WORK INSTRUCTIONS >> Go through the records below and return each line that has "list" in it.

Records excerpted from a collection:
BEGIN
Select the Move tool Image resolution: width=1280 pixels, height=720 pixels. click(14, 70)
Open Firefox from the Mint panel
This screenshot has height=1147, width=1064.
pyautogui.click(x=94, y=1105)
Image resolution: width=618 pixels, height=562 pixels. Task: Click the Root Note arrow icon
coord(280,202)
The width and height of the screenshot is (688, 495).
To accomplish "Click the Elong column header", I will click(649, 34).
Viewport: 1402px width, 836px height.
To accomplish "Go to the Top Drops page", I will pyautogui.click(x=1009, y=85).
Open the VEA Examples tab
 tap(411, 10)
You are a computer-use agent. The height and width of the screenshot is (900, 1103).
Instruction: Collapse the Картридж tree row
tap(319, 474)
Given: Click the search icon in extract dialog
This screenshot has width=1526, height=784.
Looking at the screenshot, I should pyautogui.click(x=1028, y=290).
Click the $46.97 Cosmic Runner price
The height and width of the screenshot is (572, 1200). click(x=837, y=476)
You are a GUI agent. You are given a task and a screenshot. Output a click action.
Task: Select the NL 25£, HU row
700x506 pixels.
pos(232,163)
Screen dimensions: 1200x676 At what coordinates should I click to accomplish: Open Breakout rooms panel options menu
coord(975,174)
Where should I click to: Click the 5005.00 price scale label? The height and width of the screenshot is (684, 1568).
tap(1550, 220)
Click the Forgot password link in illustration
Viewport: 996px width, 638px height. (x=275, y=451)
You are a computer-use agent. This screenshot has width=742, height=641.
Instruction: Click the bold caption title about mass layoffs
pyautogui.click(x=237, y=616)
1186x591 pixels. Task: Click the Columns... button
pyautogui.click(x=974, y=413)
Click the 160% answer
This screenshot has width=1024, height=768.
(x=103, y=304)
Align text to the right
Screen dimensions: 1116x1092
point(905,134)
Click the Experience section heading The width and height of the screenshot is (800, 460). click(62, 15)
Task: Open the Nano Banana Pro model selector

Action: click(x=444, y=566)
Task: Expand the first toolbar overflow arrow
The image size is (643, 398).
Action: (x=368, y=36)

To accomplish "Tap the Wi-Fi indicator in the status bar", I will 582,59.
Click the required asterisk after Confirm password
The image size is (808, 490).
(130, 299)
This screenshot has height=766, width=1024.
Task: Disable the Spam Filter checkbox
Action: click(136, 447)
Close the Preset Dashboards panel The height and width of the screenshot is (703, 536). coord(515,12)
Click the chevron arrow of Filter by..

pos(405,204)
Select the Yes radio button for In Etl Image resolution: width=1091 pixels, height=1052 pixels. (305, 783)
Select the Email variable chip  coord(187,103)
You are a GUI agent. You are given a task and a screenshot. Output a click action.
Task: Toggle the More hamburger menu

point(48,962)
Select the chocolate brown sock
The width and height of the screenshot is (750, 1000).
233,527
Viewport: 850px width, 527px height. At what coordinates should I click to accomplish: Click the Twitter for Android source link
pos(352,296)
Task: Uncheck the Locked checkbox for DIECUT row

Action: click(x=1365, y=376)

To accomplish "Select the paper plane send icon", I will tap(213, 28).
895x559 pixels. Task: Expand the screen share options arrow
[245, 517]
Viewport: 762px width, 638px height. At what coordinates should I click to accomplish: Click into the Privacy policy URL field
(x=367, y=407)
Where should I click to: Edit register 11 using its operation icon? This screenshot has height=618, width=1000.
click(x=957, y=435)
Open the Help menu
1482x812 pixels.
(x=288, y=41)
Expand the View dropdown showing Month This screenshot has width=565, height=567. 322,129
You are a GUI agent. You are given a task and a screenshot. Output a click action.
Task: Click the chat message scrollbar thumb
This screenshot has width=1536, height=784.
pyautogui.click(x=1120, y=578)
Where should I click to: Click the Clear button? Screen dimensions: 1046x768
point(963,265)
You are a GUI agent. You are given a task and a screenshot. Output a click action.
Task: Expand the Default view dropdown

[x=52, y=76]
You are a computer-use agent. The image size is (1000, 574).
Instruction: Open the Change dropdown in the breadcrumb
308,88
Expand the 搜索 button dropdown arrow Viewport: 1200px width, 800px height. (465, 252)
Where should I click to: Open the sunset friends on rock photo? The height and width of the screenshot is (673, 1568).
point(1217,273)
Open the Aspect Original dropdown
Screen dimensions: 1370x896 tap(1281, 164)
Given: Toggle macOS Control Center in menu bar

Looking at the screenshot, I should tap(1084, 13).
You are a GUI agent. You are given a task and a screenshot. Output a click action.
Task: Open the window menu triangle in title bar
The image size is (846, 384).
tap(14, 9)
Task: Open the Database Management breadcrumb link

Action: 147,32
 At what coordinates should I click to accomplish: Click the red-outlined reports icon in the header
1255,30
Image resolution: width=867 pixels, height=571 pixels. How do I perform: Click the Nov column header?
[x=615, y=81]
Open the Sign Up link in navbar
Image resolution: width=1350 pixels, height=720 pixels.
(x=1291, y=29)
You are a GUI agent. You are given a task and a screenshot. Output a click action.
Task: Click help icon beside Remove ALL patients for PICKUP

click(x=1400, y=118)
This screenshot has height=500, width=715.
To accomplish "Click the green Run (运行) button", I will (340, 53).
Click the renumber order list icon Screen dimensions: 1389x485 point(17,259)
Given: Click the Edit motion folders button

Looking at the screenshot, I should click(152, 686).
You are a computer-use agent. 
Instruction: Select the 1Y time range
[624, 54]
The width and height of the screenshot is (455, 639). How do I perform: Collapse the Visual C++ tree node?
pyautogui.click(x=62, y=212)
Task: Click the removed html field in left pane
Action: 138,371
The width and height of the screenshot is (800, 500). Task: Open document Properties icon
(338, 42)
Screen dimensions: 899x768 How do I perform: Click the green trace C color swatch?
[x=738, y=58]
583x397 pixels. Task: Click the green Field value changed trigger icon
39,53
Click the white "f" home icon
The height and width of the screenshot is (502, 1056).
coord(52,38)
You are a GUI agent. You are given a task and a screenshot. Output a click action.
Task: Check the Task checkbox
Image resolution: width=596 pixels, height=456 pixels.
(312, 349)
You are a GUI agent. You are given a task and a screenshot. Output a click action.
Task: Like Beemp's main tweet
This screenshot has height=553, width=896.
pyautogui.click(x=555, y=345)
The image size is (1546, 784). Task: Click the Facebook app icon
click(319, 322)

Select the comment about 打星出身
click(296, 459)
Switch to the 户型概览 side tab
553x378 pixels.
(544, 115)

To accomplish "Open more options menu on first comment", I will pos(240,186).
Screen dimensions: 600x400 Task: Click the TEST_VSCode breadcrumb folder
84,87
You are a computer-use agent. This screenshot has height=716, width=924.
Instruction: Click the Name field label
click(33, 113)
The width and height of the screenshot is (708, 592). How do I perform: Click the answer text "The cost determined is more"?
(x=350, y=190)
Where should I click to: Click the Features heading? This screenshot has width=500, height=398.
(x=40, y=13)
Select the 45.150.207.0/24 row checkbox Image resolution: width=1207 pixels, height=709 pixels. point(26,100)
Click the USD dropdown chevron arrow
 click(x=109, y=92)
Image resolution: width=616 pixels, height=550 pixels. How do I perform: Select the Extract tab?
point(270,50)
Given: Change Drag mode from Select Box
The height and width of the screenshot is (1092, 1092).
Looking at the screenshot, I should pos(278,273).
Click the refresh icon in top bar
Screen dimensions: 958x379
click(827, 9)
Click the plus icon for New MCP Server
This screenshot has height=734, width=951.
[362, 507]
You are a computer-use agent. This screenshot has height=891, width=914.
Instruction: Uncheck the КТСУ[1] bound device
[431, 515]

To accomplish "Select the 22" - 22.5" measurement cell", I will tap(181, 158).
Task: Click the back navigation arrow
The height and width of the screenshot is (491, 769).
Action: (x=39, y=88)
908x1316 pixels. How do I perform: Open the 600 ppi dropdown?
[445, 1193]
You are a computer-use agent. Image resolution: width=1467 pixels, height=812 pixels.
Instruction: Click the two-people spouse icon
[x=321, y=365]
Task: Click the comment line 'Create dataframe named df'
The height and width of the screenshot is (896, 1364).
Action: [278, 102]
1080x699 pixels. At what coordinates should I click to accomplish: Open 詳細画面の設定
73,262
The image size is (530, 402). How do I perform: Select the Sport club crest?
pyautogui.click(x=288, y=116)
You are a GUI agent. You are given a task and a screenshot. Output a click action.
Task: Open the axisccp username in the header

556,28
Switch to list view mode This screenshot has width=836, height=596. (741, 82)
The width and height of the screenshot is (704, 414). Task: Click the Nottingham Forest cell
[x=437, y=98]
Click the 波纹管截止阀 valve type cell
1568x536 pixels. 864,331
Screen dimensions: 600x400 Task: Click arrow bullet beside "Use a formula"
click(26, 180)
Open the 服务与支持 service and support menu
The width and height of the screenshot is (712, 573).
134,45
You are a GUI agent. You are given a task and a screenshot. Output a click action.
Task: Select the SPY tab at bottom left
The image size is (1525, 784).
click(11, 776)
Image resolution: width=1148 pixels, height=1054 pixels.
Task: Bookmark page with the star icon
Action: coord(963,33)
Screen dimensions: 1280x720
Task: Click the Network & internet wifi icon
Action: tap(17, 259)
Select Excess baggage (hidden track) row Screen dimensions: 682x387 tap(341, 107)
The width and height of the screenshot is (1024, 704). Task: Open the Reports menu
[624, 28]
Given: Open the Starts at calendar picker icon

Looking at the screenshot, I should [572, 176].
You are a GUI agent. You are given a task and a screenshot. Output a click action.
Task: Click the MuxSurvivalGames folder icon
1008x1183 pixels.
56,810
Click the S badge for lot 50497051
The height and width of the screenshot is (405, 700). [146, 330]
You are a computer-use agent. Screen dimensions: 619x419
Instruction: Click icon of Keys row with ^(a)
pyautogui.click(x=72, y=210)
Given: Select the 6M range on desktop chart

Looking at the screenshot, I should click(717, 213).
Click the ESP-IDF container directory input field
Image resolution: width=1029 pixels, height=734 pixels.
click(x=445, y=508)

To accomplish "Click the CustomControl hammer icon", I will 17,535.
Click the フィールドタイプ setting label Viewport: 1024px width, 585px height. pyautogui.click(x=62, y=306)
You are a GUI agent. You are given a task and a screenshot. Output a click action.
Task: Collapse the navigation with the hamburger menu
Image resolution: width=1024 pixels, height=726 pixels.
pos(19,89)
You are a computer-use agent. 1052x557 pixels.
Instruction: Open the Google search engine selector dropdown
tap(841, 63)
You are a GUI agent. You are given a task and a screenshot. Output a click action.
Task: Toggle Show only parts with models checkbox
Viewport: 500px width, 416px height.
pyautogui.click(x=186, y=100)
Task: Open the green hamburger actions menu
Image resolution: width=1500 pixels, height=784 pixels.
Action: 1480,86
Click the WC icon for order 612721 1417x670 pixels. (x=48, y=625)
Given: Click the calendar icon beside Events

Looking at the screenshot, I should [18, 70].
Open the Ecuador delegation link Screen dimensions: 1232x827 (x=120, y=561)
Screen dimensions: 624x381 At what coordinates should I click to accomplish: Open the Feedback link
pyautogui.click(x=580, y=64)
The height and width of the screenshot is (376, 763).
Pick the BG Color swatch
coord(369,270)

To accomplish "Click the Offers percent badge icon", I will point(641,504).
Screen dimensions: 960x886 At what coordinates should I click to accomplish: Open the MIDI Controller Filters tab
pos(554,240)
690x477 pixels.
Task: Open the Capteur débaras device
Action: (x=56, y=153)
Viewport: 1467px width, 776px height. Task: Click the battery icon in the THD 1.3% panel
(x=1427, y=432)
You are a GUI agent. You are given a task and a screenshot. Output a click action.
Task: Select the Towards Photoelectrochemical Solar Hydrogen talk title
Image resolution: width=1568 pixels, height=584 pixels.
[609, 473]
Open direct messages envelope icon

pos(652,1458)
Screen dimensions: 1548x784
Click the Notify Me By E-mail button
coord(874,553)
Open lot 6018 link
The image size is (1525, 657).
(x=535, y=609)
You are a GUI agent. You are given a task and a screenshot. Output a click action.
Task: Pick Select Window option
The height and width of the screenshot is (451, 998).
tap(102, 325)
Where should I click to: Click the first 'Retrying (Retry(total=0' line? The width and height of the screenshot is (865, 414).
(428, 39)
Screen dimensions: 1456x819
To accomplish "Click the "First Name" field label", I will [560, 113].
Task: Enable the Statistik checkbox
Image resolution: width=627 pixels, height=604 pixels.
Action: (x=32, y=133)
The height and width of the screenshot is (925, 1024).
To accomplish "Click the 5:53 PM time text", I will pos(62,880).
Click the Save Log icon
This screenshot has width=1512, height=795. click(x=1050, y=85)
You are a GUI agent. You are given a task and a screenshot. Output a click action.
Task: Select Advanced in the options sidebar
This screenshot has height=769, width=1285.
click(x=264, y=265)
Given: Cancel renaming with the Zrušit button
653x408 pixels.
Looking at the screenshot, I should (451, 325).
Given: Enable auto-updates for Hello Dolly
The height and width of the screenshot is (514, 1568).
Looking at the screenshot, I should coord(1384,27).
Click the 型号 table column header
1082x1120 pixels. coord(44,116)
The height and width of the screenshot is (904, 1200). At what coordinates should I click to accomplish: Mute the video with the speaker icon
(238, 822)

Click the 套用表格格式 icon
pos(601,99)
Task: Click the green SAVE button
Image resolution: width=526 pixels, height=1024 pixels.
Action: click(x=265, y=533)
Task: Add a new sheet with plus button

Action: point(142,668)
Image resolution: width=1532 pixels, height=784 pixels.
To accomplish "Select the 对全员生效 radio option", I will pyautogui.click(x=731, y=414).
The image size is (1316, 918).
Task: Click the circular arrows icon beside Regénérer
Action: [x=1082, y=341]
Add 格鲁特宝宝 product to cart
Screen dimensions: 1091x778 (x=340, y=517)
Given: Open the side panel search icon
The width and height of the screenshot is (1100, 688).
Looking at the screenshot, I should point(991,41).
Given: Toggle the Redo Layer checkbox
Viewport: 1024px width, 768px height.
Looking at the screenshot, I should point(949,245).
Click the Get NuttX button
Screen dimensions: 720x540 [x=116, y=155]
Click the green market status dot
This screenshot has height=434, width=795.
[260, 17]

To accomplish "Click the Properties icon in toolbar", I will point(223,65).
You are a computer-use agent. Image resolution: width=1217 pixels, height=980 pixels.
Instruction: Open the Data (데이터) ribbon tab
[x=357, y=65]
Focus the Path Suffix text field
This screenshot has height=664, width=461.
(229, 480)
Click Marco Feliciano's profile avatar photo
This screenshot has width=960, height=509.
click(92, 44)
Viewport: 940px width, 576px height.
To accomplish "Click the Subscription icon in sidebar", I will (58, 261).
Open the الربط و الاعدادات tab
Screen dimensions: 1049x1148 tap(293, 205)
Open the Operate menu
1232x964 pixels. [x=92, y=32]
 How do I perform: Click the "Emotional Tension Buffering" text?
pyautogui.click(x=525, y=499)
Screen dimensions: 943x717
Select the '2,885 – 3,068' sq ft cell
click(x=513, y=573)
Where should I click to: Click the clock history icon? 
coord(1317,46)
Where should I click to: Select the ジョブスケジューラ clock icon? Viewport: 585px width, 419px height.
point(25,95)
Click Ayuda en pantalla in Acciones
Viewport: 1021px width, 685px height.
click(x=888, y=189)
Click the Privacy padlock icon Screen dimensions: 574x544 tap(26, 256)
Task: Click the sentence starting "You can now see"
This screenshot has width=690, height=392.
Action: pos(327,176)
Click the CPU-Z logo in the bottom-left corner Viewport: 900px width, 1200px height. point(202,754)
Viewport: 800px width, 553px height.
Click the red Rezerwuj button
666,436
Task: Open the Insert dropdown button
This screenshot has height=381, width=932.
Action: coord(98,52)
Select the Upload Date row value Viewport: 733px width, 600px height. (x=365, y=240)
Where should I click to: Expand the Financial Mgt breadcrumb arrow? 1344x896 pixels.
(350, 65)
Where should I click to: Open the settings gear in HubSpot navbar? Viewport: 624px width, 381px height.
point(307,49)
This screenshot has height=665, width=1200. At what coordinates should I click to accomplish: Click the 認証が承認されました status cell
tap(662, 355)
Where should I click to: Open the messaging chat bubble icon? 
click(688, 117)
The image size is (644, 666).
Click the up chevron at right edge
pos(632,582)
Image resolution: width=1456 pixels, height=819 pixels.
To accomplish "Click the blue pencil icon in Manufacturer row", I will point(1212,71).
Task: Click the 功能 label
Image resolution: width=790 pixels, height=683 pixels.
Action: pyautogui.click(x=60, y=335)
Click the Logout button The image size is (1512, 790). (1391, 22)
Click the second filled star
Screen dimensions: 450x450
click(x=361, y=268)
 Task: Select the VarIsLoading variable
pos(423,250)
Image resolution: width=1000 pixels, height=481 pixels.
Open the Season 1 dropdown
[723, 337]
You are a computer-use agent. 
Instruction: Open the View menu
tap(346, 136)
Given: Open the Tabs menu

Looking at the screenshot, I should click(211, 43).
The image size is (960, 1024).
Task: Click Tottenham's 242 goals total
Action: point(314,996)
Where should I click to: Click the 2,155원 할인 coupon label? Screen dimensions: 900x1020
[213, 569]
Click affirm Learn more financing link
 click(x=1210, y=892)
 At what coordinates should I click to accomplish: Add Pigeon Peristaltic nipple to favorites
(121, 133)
END
TASK RESULT >>
Click the renumber order list icon Screen dimensions: 1389x485 point(17,259)
Switch to list view mode This screenshot has width=836, height=596. (741, 82)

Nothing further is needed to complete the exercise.